Танцы с читателем | Главное | Time Out
Главное

Танцы с читателем

Николай Александров   21 ноября 2012
4 мин
Танцы с читателем
Писатель Алессандро Барикко, чья новая книга «Мистер Гвин» только что вышла на русском языке, рассказал Time Out о жизненном опыте, которым должен обладать любой литератор.

Вы ведь в прошлом журналист – как произошел переход к литературе? Это правда, я несколько лет был музыкальным критиком. У меня не было работы, нужны были деньги. Тогда я даже не думал о том, чтобы писать романы. Моей мечтой было преподавать в университете философию, но это было трудно исполнимо, потому что я не был для этого достаточно образован. К тому же рабочих мест мало, а желающих их занять – предостаточно. В общем, свой первый роман я написал только в 29 лет.

О какой музыке вы писали? Классической. Я начал писать о ней совершенно случайно. Понимаете, классическая музыка – это такая тема, за которую возьмется не каждый. Но кому-то же нужно это делать – ну вот я взялся. Просто я из музыкальной семьи: с детства играю на рояле, когда был маленьким, родители водили меня в оперу. Это ведь лучше, чем если бы я любил Pink Floyd, вы не находите? На практике это выглядело так: мне было 17 лет, и я любил слушать Бетховена или Брамса. Ужасно, правда? И в университете я изучал эстетику и философию искусств.

Вы не думали стать профессиональным музыкантом? Никогда! У меня нет музыкальных способностей – вообще. Я играл на пианино годами и не сдвинулся со среднего уровня. Очень люблю музицировать, когда дома никого нет… Но все это потом пригодилось, когда я стал писателем. Кстати, когда я открыл свою школу для писателей «Холден», то первый принцип, который я начал исповедовать, был: хочешь стать писателем – знай все! Мечтаешь быть вторым Марселем Прустом? Пиши для кино, рекламы, комиксов, комментируй матчи – делай все, что придется.

Вы еще работали в рекламном агентстве… Да, в 27 лет в период острого безденежья я зарабатывал себе этим на хлеб. Я рекламировал машины и всякие глупости. Было весело. Я научился куче всяких вещей. Но это оказалось не вполне моим призванием. Когда я открыл школу для писателей, я включил в учебное расписание семинар по рекламному мастерству, потому что это вообще очень полезная штука. Мне спустя годы очень пригодились азы рекламного дела, полученные в агентстве.

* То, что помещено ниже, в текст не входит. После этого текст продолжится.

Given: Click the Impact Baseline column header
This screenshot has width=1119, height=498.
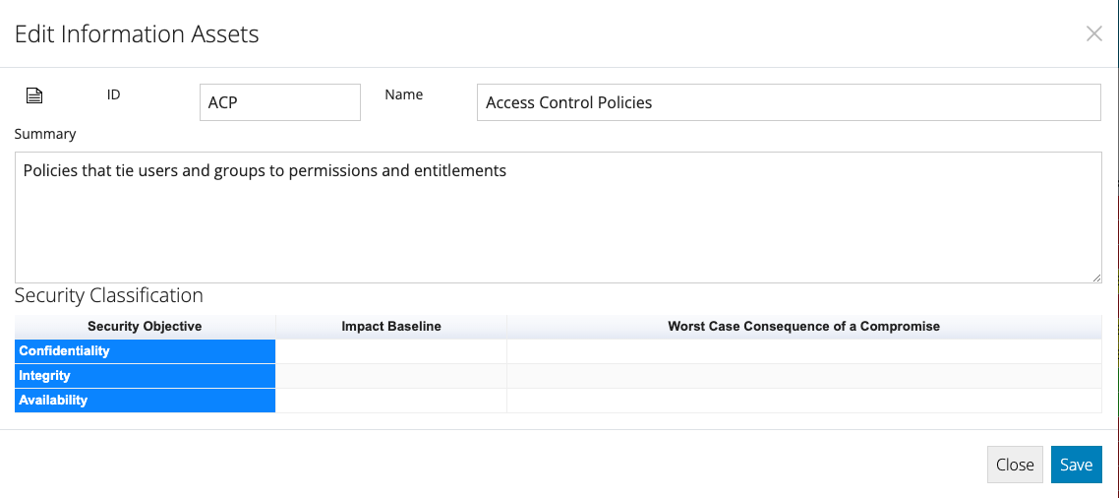Looking at the screenshot, I should [391, 327].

Я впервые прочел ваш роман «Шелк» по-французски. Мои французские друзья сказали, что появился новый итальянский писатель, который написал про Францию, и что это настоящая литература. Почему вы решили написать об этой стране? Эту историю рассказал мне один из моих друзей, чей далекий предок занимался тем же, чем герой моей книги. Он проделывал долгий путь в Японию, забирал личинки шелкопряда и возвращался обратно. Мне эта история показалась интересной. Спустя какое-то время друг показал мне фотографию своего предка. Это была фотография европейца, щегольски одетого и очень печального. Рядом с ним служанка-японка. Я был очарован этой фотографией и историей этого человека. Его путешествиями длиной в шесть месяцев. Его поездки напомнили мне движения человеческой души. Я вставил в сюжет любовную интригу, потому что она просто должна была там быть. Потому что человек, который едет из одного конца мира в другой, должен быть чем-то движим. А это любовь.

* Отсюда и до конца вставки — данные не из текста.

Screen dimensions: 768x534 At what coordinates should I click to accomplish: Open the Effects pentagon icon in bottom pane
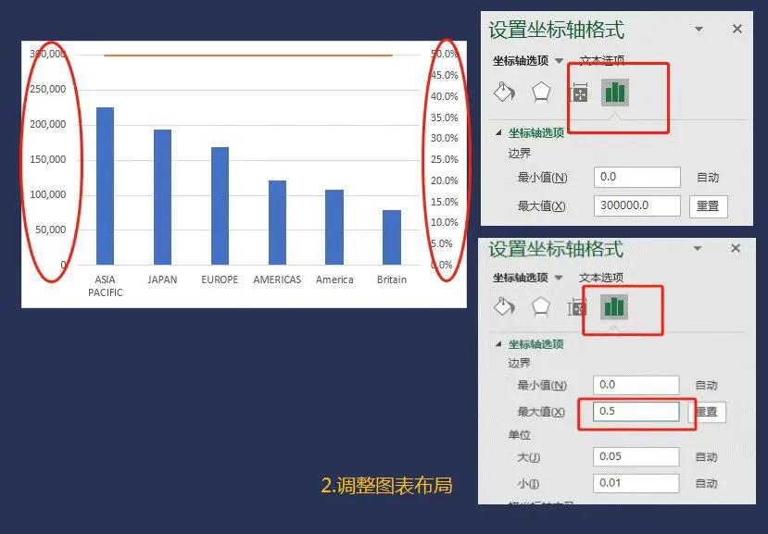tap(540, 305)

«Шелк» удивителен манерой повествования, которая ни в одном из последующих ваших романов не повторилась. City – гораздо более сложно организованная книга. Почему вы больше не возвращались к этой прозрачной простоте изложения? Мне больше нравится сложное письмо. City – моя любимая книга, но она хуже всего продавалась. Я даже извинился перед своим издателем за это. И за то, что, скорее всего, больше никогда не буду ему носить такие же простые книги, как «Шелк». Хотя последняя моя книга, которую только что перевели на русский, – «Мистер Гвин» – тоже должна легко читаться.

Можно ли сказать, что ваше увлечение музыкой повлияло на вашу манеру письма? Да, писать для меня – это как музыка, как танец. Так же естественно. Есть несколько технических приемов, а дальше – импровизация, свобода тела. Я танцую с читателем. Это не значит, что вся литература – как музыка. Кафка, например, не музыкален. Вы, даже если очень сильно захотите, честное слово, не сможете танцевать под Кафку. Это невозможно!